[Stored data entries]
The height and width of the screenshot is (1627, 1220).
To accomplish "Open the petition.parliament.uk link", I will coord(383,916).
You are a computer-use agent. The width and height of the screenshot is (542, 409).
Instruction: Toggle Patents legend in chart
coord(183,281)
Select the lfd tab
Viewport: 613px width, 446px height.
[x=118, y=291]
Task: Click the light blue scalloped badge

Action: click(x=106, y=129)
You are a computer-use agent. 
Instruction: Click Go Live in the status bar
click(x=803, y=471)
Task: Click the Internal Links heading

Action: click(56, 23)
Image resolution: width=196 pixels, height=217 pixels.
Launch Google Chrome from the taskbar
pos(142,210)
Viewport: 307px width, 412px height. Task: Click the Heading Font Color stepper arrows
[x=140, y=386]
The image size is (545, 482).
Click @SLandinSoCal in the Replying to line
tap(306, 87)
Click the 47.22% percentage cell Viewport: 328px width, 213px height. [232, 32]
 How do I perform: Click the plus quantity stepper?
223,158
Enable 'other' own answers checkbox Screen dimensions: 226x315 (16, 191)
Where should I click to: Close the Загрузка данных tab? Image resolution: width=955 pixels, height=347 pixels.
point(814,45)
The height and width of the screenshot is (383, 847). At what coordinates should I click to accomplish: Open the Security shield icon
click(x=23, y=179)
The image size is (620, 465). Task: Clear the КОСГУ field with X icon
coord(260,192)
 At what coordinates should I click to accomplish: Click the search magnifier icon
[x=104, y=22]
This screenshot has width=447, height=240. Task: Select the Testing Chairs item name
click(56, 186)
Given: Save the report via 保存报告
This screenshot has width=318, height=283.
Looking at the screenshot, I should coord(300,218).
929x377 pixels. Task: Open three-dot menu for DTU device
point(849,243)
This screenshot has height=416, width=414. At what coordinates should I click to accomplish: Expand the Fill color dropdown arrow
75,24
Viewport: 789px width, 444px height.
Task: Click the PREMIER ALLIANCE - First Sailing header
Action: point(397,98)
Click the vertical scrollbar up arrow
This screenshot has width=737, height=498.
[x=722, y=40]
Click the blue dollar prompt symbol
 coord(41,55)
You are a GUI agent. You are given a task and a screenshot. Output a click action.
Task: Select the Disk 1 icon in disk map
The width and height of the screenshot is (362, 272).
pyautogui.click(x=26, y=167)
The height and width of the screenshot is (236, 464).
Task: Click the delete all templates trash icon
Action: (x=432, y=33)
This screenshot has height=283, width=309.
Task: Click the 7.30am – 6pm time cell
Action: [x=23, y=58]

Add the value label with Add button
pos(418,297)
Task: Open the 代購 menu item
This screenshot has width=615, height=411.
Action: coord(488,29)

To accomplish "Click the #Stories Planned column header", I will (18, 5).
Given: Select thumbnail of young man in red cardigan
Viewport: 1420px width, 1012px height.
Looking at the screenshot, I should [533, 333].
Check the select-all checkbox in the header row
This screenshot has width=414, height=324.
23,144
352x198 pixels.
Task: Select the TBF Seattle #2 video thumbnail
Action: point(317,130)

**Task directions**: Line by line, retype the data exactly as written.

**Output for this task**:
The height and width of the screenshot is (1627, 1220).
To accomplish "Open the petition.parliament.uk link", I will coord(383,916).
You are a computer-use agent. The width and height of the screenshot is (542, 409).
Instruction: Toggle Patents legend in chart
coord(183,281)
Select the lfd tab
Viewport: 613px width, 446px height.
[x=118, y=291]
Task: Click the light blue scalloped badge

Action: click(x=106, y=129)
You are a computer-use agent. 
Instruction: Click Go Live in the status bar
click(x=803, y=471)
Task: Click the Internal Links heading

Action: click(56, 23)
Image resolution: width=196 pixels, height=217 pixels.
Launch Google Chrome from the taskbar
pos(142,210)
Viewport: 307px width, 412px height. Task: Click the Heading Font Color stepper arrows
[x=140, y=386]
The image size is (545, 482).
Click @SLandinSoCal in the Replying to line
tap(306, 87)
Click the 47.22% percentage cell Viewport: 328px width, 213px height. [232, 32]
 How do I perform: Click the plus quantity stepper?
223,158
Enable 'other' own answers checkbox Screen dimensions: 226x315 (16, 191)
Where should I click to: Close the Загрузка данных tab? Image resolution: width=955 pixels, height=347 pixels.
point(814,45)
The height and width of the screenshot is (383, 847). At what coordinates should I click to accomplish: Open the Security shield icon
click(x=23, y=179)
The image size is (620, 465). Task: Clear the КОСГУ field with X icon
coord(260,192)
 At what coordinates should I click to accomplish: Click the search magnifier icon
[x=104, y=22]
This screenshot has width=447, height=240. Task: Select the Testing Chairs item name
click(56, 186)
Given: Save the report via 保存报告
This screenshot has width=318, height=283.
Looking at the screenshot, I should coord(300,218).
929x377 pixels. Task: Open three-dot menu for DTU device
point(849,243)
This screenshot has height=416, width=414. At what coordinates should I click to accomplish: Expand the Fill color dropdown arrow
75,24
Viewport: 789px width, 444px height.
Task: Click the PREMIER ALLIANCE - First Sailing header
Action: point(397,98)
Click the vertical scrollbar up arrow
This screenshot has width=737, height=498.
[x=722, y=40]
Click the blue dollar prompt symbol
 coord(41,55)
You are a GUI agent. You are given a task and a screenshot. Output a click action.
Task: Select the Disk 1 icon in disk map
The width and height of the screenshot is (362, 272).
pyautogui.click(x=26, y=167)
The height and width of the screenshot is (236, 464).
Task: Click the delete all templates trash icon
Action: (x=432, y=33)
This screenshot has height=283, width=309.
Task: Click the 7.30am – 6pm time cell
Action: [x=23, y=58]

Add the value label with Add button
pos(418,297)
Task: Open the 代購 menu item
This screenshot has width=615, height=411.
Action: coord(488,29)

To accomplish "Click the #Stories Planned column header", I will (18, 5).
Given: Select thumbnail of young man in red cardigan
Viewport: 1420px width, 1012px height.
Looking at the screenshot, I should [533, 333].
Check the select-all checkbox in the header row
This screenshot has width=414, height=324.
23,144
352x198 pixels.
Task: Select the TBF Seattle #2 video thumbnail
Action: point(317,130)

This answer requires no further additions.